1. A suture arrow device comprising:

a first tissue arrow, including a single body having at least one protrusion thereon and a pointed end;

a second tissue arrow, including a single body having at least one protrusion thereon and a pointed end; and

a flexible connecting member connecting the first and second tissue arrows.

2. The suture arrow according to claim 1, wherein the connecting member is a mono-filament or braided suture.

3. The suture arrow according to claim 1, wherein the connecting member has a fixed length.

4. The suture arrow according to claim 1, further comprising means for locking the connecting member.
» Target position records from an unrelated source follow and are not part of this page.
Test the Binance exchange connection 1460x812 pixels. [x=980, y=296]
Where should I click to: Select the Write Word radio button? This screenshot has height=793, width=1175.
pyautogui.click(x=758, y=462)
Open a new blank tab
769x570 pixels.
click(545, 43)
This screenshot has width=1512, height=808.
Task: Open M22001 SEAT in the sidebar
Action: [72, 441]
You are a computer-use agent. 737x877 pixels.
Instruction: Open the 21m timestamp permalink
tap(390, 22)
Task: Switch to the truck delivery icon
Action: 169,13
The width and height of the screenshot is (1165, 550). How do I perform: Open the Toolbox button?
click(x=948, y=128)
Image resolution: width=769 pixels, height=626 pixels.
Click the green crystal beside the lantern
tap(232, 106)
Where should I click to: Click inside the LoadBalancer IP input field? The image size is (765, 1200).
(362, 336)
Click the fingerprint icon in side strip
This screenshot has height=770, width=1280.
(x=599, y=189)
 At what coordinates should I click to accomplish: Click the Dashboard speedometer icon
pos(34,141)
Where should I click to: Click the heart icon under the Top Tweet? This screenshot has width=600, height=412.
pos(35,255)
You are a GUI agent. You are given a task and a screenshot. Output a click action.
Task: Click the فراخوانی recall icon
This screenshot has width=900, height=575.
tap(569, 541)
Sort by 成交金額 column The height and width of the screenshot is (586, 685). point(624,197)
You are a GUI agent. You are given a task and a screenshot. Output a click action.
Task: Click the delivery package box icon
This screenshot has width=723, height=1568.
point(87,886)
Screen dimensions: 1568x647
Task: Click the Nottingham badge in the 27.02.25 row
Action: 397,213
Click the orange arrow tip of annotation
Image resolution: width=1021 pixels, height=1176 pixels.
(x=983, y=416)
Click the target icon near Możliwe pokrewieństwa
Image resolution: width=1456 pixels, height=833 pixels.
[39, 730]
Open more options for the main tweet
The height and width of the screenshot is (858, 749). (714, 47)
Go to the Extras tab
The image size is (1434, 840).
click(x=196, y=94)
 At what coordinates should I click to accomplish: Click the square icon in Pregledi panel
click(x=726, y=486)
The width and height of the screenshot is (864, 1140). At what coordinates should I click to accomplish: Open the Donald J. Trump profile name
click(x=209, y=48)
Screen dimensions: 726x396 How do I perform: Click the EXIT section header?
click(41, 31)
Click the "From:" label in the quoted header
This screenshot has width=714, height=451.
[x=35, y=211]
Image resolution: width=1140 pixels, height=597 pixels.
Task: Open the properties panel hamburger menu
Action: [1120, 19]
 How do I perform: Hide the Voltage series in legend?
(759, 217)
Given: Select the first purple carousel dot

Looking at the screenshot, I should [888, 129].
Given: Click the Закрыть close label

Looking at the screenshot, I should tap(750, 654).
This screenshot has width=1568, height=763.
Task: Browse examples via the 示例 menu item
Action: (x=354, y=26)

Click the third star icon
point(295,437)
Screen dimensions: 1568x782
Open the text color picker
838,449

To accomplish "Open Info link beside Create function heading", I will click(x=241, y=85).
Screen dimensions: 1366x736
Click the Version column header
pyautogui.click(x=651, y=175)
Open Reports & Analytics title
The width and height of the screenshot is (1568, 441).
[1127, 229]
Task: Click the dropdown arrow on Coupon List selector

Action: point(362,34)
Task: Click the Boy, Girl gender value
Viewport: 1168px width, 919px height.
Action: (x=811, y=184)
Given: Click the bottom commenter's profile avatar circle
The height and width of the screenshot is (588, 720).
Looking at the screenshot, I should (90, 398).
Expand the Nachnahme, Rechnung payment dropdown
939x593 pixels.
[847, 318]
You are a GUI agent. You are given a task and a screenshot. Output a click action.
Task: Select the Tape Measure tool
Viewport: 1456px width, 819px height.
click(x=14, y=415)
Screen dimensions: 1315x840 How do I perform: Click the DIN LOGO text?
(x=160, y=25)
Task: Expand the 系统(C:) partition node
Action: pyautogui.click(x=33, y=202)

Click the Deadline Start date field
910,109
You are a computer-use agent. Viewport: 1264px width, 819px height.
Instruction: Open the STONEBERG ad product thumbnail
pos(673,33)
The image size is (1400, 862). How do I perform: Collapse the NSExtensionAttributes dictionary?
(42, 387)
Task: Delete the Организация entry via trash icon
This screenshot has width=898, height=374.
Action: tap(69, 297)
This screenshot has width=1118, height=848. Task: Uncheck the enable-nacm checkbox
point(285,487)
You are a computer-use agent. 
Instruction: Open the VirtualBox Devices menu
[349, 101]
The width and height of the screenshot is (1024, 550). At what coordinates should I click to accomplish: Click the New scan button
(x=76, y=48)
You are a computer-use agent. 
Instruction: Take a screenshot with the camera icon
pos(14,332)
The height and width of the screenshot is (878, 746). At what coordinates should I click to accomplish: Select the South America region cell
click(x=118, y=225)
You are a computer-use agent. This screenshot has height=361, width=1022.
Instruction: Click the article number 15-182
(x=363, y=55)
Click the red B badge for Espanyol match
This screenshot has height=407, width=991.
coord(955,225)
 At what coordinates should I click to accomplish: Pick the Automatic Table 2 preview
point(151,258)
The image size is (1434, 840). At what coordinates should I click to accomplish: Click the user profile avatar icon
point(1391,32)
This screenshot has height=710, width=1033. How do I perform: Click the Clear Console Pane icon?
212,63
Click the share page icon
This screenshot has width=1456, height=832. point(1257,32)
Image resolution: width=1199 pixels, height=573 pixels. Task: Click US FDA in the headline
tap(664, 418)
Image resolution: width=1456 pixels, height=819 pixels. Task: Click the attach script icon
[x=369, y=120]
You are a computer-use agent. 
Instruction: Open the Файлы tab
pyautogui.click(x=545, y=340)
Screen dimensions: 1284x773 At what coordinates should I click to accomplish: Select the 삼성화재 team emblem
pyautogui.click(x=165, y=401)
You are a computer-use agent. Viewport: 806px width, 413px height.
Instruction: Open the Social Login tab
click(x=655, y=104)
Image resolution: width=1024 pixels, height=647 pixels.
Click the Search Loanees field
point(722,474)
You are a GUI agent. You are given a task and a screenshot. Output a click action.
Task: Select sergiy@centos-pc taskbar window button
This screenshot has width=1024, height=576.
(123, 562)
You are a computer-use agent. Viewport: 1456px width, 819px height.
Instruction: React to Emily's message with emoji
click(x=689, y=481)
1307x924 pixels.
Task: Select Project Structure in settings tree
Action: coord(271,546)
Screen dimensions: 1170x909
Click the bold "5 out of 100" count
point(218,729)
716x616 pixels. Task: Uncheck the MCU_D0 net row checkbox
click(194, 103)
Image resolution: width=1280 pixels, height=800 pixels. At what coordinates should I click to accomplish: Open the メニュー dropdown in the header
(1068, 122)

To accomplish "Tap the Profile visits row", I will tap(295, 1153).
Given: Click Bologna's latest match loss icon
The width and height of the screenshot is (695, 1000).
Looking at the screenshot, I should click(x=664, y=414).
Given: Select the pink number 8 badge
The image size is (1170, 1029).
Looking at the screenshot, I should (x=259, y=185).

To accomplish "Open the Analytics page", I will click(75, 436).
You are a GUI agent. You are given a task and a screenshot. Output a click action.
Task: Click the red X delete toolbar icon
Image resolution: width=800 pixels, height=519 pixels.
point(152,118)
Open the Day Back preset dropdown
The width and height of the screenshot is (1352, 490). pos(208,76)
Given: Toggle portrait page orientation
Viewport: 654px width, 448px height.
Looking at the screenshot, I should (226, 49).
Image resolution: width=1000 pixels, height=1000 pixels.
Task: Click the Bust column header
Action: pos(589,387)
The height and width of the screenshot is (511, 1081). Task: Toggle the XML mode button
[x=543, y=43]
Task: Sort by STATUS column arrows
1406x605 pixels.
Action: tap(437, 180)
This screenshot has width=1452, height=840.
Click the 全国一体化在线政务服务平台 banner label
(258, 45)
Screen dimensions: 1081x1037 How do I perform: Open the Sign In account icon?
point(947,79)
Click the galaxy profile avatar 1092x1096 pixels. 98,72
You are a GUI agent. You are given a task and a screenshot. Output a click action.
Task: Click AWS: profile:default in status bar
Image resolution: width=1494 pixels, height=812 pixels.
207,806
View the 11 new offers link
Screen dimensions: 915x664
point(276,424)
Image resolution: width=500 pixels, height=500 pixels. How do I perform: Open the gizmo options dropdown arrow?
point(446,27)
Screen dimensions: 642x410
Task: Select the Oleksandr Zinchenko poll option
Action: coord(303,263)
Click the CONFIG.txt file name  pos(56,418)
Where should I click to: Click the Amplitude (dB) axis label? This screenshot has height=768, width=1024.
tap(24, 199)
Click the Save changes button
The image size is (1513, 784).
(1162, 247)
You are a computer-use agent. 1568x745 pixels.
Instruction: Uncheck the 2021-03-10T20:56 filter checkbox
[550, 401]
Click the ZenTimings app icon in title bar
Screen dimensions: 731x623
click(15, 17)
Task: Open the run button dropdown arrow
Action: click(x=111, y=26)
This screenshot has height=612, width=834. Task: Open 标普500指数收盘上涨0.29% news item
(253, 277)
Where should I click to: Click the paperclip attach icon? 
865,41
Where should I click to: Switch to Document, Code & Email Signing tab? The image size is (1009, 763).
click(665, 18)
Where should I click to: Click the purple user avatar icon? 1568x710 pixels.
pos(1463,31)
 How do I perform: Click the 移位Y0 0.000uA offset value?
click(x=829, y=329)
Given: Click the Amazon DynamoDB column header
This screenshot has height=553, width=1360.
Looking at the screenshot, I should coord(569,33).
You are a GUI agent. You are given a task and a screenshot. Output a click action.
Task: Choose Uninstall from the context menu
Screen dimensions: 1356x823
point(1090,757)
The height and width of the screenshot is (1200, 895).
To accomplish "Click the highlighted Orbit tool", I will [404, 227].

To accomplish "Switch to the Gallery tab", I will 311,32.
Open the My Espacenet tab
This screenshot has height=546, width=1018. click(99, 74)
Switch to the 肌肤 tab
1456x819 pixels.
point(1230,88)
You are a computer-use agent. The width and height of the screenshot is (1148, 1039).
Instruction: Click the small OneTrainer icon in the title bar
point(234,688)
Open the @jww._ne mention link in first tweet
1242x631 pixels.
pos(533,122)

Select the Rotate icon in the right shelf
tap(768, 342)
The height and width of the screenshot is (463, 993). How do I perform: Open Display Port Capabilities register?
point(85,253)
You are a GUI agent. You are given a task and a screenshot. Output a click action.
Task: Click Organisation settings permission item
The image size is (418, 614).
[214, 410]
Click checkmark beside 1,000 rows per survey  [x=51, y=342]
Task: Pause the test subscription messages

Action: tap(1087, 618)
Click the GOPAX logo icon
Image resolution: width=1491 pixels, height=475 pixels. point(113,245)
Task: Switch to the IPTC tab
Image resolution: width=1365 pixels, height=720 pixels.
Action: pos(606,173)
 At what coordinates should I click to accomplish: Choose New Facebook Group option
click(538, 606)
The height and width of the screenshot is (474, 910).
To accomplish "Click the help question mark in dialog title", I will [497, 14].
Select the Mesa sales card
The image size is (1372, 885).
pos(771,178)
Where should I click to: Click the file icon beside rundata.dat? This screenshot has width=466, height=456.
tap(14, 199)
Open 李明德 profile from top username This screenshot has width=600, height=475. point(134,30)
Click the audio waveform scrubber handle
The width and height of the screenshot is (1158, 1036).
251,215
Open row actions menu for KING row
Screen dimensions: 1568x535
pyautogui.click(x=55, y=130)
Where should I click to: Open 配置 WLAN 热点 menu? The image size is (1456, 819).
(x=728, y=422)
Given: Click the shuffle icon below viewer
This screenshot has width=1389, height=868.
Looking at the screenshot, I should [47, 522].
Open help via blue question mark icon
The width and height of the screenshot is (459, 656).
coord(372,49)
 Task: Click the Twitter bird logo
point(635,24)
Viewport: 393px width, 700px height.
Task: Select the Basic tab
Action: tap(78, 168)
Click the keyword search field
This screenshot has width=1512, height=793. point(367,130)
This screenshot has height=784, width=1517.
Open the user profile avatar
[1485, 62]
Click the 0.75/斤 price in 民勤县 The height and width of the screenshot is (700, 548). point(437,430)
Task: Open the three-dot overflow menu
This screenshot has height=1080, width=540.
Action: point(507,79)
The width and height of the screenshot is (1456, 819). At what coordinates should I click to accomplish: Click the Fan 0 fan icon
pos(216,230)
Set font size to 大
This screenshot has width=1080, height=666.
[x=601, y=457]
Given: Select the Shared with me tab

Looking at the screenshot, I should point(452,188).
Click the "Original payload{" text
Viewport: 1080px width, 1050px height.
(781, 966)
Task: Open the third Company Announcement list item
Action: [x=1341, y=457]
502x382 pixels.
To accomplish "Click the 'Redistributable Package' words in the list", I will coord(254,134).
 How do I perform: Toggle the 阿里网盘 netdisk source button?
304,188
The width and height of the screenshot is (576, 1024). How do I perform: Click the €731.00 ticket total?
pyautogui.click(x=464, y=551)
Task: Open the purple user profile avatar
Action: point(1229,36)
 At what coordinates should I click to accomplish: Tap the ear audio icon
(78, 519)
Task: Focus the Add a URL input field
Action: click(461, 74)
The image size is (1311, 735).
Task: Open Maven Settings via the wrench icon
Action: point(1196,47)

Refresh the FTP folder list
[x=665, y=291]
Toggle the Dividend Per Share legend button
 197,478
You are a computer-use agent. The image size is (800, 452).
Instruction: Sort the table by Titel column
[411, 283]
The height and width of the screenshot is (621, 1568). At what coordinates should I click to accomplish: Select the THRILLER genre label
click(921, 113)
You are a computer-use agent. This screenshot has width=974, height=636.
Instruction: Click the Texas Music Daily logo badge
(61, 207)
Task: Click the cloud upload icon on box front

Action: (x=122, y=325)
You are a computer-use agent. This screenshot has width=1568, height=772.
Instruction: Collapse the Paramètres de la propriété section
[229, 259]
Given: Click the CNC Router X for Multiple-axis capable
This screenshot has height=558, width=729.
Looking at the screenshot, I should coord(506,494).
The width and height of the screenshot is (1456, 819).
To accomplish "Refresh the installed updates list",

5. The suture arrow according to claim 1, wherein the protuberances of the first and second tissue arrows are selected from the group consisting of transverse ridges, barbs, pyramids, threads, and combinations thereof.

6. The suture arrow according to claim 1, wherein the first and second tissue arrows are longitudinally drawn and oriented.

7. The suture arrow according to claim 1, wherein the first and second tissue arrows are bioabsorbable.

8. The suture arrow according to claim 1, wherein the connecting member is bioabsorbable.

9. The suture arrow according to claim 1, wherein the connecting member has a flexible structure comprising rubber or an elastomer.

10. The suture arrow according to claim 1, further comprising at least one or more additional tissue arrows and connecting members.

11. The suture arrow according to claim 1, wherein the suture arrow comprises a bioactive material.

12. The suture arrow according to claim 1, wherein the first and second tissue arrows are cannulated.

13. The suture arrow according to claim 12, wherein the first and second tissue arrows are capable of being inserted into a tissue on a metal spike.

14. A method of repairing a body tissue rupture comprising:

providing the suture arrow of claim 1;

inserting a first tissue arrow into the body tissue through a rupture; and

inserting a second tissue arrow into the body tissue in an off-set location from the first tissue arrow, to close the rupture.

15. The method of claim 1, wherein inserting the second tissue arrow further comprises moving the second tissue arrow to an off-set location.

16. The method of claim 15, wherein moving further includes tensioning the connecting member.

17. A kit comprising:

at least one of the suture arrow device of claim 1; and

an installation tool including a handle, a cannula, and a pusher portion.

18. The kit of claim 17, wherein the installation tool further includes a trigger mechanism.

19. A method of repairing a body tissue rupture comprising:

providing the kit of claim 17, wherein at least one of said suture arrow devices is loaded in said installation tool;

inserting the installation tool into the body tissue at a first location;

pushing the first implantation member using the pusher portion across the body tissue rupture;

re-positioning the installation tool to a second location; and

pushing the second implantation member using the pusher portion into the body tissue.

20. The method of claim 19, wherein the second implantation member also is pushed across the body tissue rupture, at an off-set location.

21. A method for the fixation of a fibrous implant or a tissue transplant, on or in a living tissue comprising:

providing the suture arrow of claim 1;

positioning the first tissue arrow through the implant or transplant into tissue;

passing the connecting member across the implant or transplant; and

re-positioning the second tissue arrow into tissue at an offset location from the first implantation member.

22. The method according to claim 11, where the fibrous implant or transplant is a synthetic, polymeric mesh or scaffold, collagenous mesh or scaffold, periosteum transplant or a transplant including connective tissue.